Like the successful reality TV host he is, he’s always kept the drama turned up high. That’s how he managed to burn through an unprecedented number of campaign managers, while firing a national security adviser, and perhaps a chief of staff, within his first 100 days.
But while the entertainment value of the Trump presidency has been consistently high, the governance value has been consistently low. Which is why, traditionally, America has hired presidents with previous experience in the field of government.
The constant staff merry-go-round reflects the fact that Trump himself is bad at his job. He is impulsive, uninformed, and while often disengaged from the details of things, he’s also unwilling to relinquish control and delegate authority in a clear way.
But the most fundamental problem with the Republican Party legislative agenda has very little to do with Trump.
House Speaker Paul Ryan constructed an ambitious yet rickety framework that has proven unable to withstand contact with reality. The plan was to:
The basic problem with this scheme, as became clear after the election, was that its first plank — “repeal and delay” of Obamacare — lacked support in the Senate. Ryan acknowledged that this was true, but refused to acknowledge that this rendered the edifice he’d built on the foundation of repeal and delay unworkable. Instead, he decided to plunge ahead with a repeal-and-replace scheme that had to operate on the same aggressive timetable as the initial plan for a clean repeal vote, and that had to serve the same tax-cutting purposes.
Trump, it is true, arguably erred in agreeing to go along with this doomed effort. But Mitch McConnell went along with it too, and on some level there’s simply nothing people in other branches can do about a runaway House speaker. To the extent that Trump intervened in this debate in a relevant way, it was to break the news to the House that repeal and delay was dead in the Senate and they shouldn’t bother with it — an insight that was both substantively and strategically correct.
There’s no doubt that a certain number of amateur-hour antics emanating from the White House have exacerbated the GOP’s governing troubles. The fact that neither Bannon nor Priebus has any relevant background in executive branch management surely isn’t helping here. But, fundamentally, when you elect an amateur president, you get an amateur-hour White House. Trump himself could step aside in favor of Mike Pence, a former governor of an actual state and a veteran Congress member, who would conduct himself in a professional manner. But short of that, there’s not much one can really do here.
Meanwhile, Pence or anyone else in the job would struggle with the Republican legislative agenda for the fundamental reason that it doesn’t make sense.
The Affordable Care Act promised to provide Americans with universal, comprehensive health insurance coverage. It brought us a lot closer to that goal, but it also fell short in a variety of ways. Republican spent years tapping into public frustration with the ways it fell short to drive anger at the law.
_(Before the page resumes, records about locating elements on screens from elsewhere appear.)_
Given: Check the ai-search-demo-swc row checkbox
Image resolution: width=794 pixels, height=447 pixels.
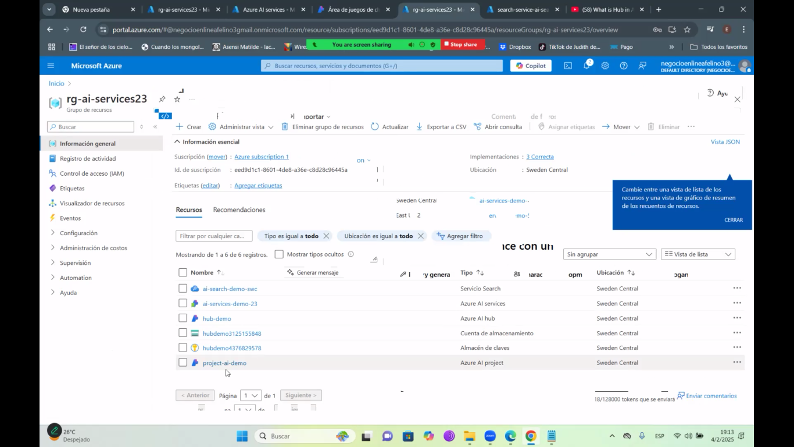Looking at the screenshot, I should 183,289.

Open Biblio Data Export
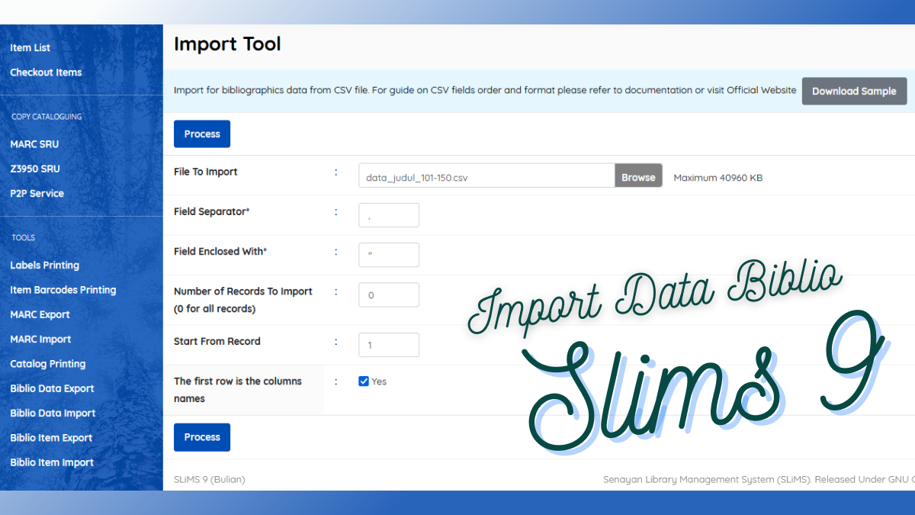click(51, 388)
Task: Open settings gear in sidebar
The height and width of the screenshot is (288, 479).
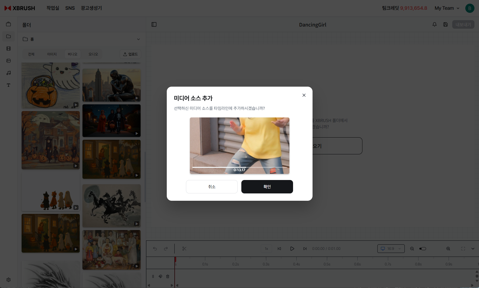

But from day one, they have proposed replacing it with measures that would move us further from what voters want — covering fewer people, raising deductibles, making insurance less useful to the sick — rather than closer, in order to pursue a policy agenda of tax cuts on the rich that isn’t even popular among rank-and-file GOP voters.
This bait-and-switch agenda is reasonably clever if you accept the key premise that Republicans must find some kind of way to advance an unpopular tax-cutting agenda. But it’s objectively difficult to pull off because inability to communicate honestly about what you’re doing undermines internal communication, and because the practical consequences of enacting an agenda that delivers the opposite of what was promised are inherently problematic.
To the extent that Trump has anything to do with these problems, it’s that the intellectual and ideological shambles of modern conservatism made the Republican Party primary process more vulnerable to takeover by a mountebank like Trump than it should have been. But the shambles itself long predates Trump, and fixing it would require something much bigger than a staff shake-up.